Fig. (2).

Virus vs. human selenoprotein antisense interactions demonstrated at the DNA level for the Ebola nucleoprotein and HIV nef regions shown in Fig. 1. Target-specific in vitro DNA hybridization of the cognate virus-selenoprotein pairs is shown by gel shift assay using ~40mer synthetic single stranded ssDNA oligos. The matched pairs of oligos from the respective viral and host mRNAs, corresponding to the sequence regions involved in the antisense interactions shown in Fig. 1, were as follows: EBOV nucleoprotein (Enp) vs.
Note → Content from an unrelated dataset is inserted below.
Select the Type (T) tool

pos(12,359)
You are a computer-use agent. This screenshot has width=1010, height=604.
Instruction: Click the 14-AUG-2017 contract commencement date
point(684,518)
TR3, and HIV-1 nef/LTR region (Hnf) vs. TR1. Lanes have either a single oligo that runs as ssDNA (the lowest bands) or an incubated pair of oligos, as follows: 1. Enp; 2. 1:1 Enp+TR3; 3. 2:1 Enp+TR3; 4. TR3; 5. Hnf; 6. 1:1 Hnf+TR1; 7. 2:1 Hnf+TR1; 8. TR1; 9. 1:1 Enp+TR3 plus sheered herring sperm DNA; 10. 1:1 Hnf+TR1 plus herring DNA; 11. 1:1 Enp+TR1; 12. 1:1 Hnf+TR3; 13. 1:1 Hnf+Enp; 14. DNA size markers. The bright bands at the size of ~40mer double stranded dsDNA correspond to the expected hybridizations (Enp+TR3 or Hnf+TR1) at 1:1 (lanes 2,6,9,10) and 2:1 ratios (lanes 3,7). The faint bands above the 50 size marker (e.g. lanes 2,3,6,7) are possibly from trimer formation (e.g. TR3+Enp+TR3, etc.).